Cada vez que en nuestros Centros ingresan personas usuarias siempre nos encontramos en nuestro Protocolo de Ingreso un ítem que cita textualmente: “Situación Legal de la persona usuaria”. Socialmente es habitual que el hecho de que un familiar inicie el procedimiento de incapacitación de su padre, madre ó hermanos esté visto como “acción oportunista” con fines pecunarios de herencias, inmuebles etc… Sin entrar en casos particulares, que existen, no debemos de utilizar una regla general,  lo cual en la mayoría de las ocasiones es precisamente todo lo contrario.
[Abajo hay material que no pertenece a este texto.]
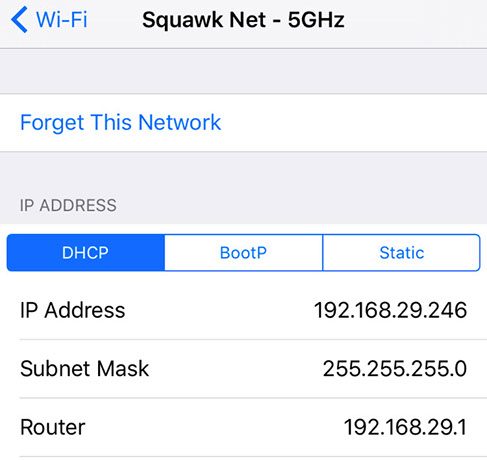Tap the Squawk Net - 5GHz title
Image resolution: width=487 pixels, height=460 pixels.
click(x=243, y=20)
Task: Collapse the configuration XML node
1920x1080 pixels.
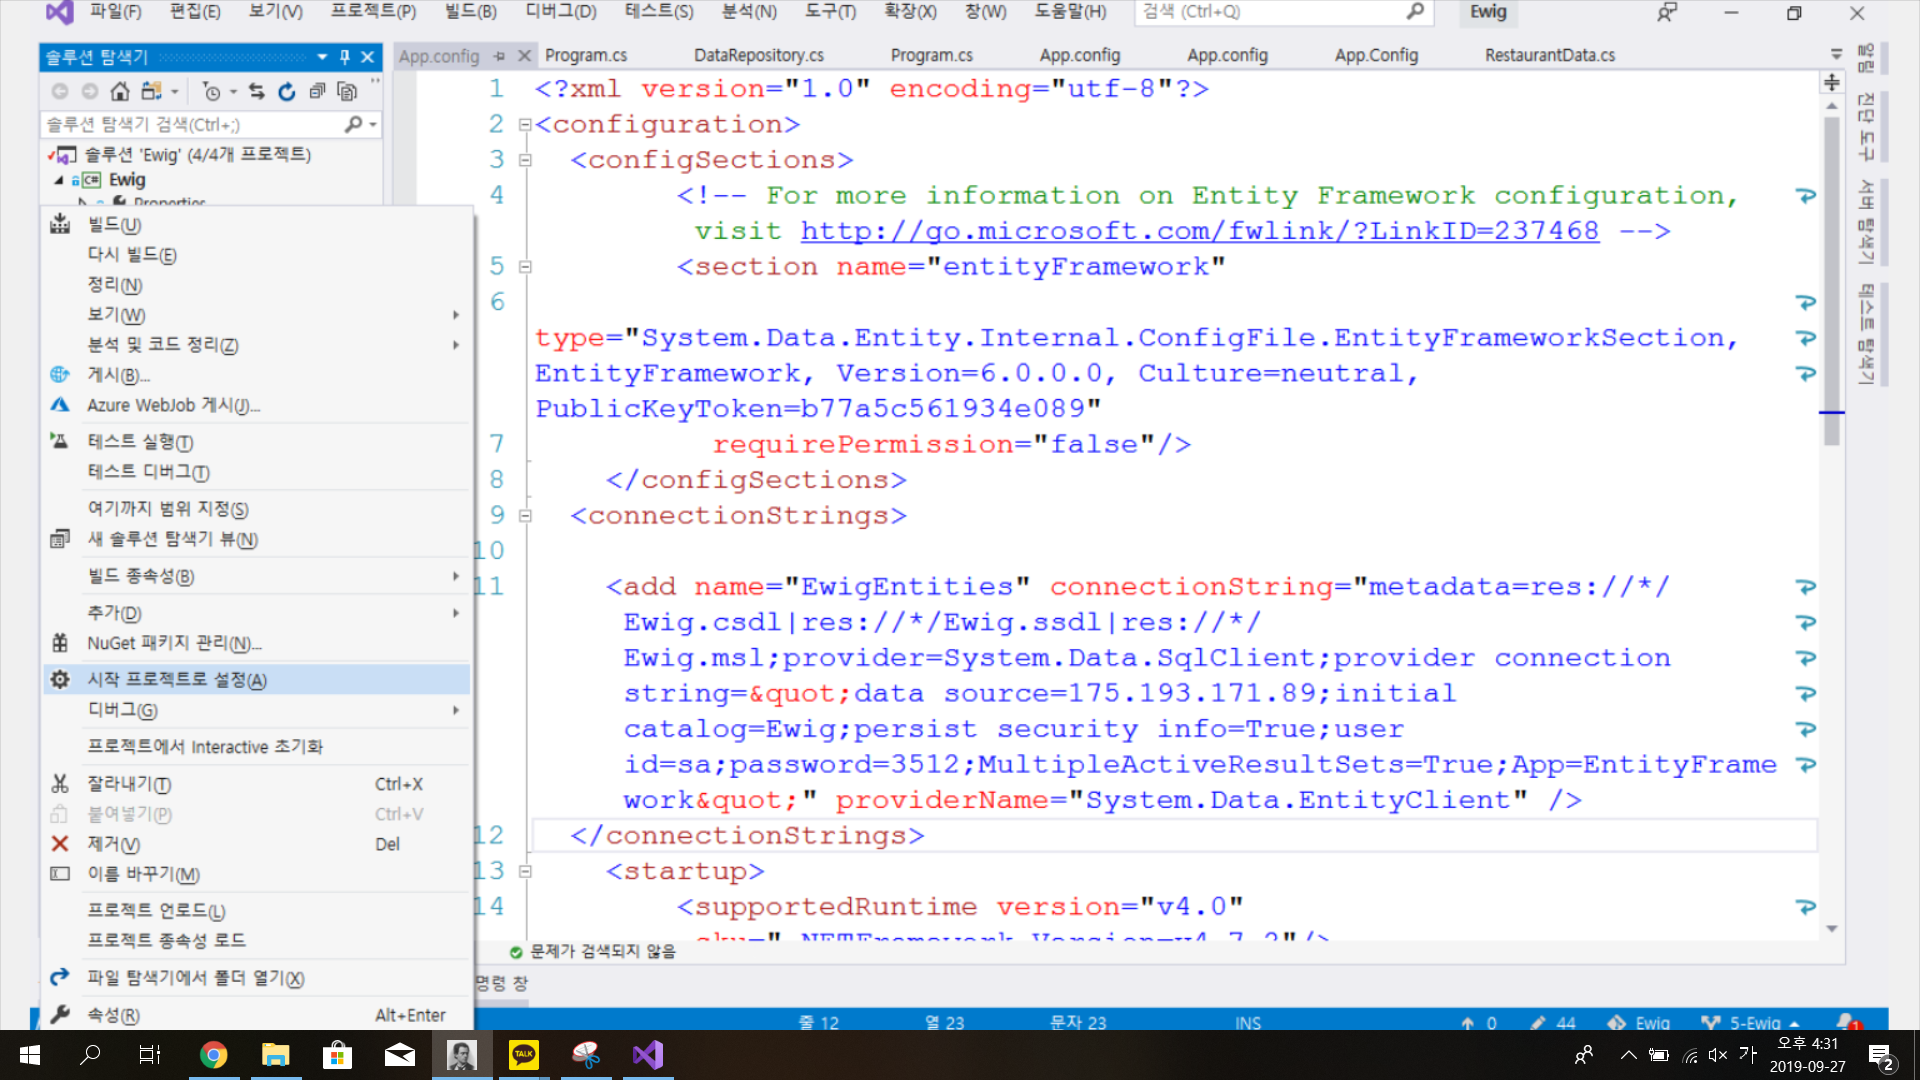Action: 525,125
Bajo el punto de vista de los profesionales de centros y servicios sociosanitarios debemos ser conscientes que la incapacitación judicial de la persona usuaria  proporciona protección legal a éste , al centro y a sus familiares.

Todos los profesionales que dirigen o desarrollan su actividad laboral en  el área psico-social,  se encuentran con problemas diversos en los cuales la única vía de solución de la cuestión es la incapacitación legal de la persona usuaria.

El objetivo fundamental del procedimiento  es su protección legal, ya que por parte de las Administraciones de Justicia (Fiscalía, Juzgados etc…) de las diferentes Comunidades Autónomas se hacen cargo y velan por la legalidad del procedimiento judicial.

Como profesionales debemos conocer que nuestra obligación no es únicamente la de cumplir nuestra cartera de servicios sino  que la persona usuaria esté protegida legalmente al máximo. Para ello las charlas y conferencias sobre el Proceso de Incapacitación  a familiares y/o personas responsables  son  de suma importancia,  así como la información puntual de la evolución asistencial de la persona usuaria  ( tanto a nivel físico, como psíquico y/o social).

Con estas afirmaciones nuestro deseo no es generalizar  que se debe incapacitar legalmente a todas las personas mayores que ingresan en un centro sociosanitario, si no que incluido en  la evolución asistencial de la persona usuaria y en las diferentes valoraciones a realizar por parte de los diferentes profesionales del Centro, se elaboran Planes Individualizados de Intervención y Cuidados (PIIC) para los cuales en  la definición de sus objetivos y actividades es necesario la  realización de escalas de valoración a  la persona usuaria (Barthel, Mini-Mental, Oars entre otras…). Una vez realizadas las escalas y el PIIC ya estamos en disposición de informar a las familias o responsables de las personas usuarias si  es recomendable que se iniciase un procedimiento judicial de incapacitación. ¿Qué sucede cuándo no existe ningún familiar o persona responsable?, la pregunta es sencilla de responder, deberá ser el propio Centro quien informe a Fiscalía, la cual iniciará el procedimiento legal correspondiente que seguramente desembocará en una tutela de la persona usuaria por parte de una Fundación Tutelar Pública. En ambos casos la persona usuaria estará protegida legalmente.

Para finalizar animar por parte de SPRODE a conocer más sobre este asunto a todos los profesionales sociosanitarios de los diferentes recursos, servicios y centros, ya que es una situación muy habitual a suceder dentro de nuestra rutina diaria.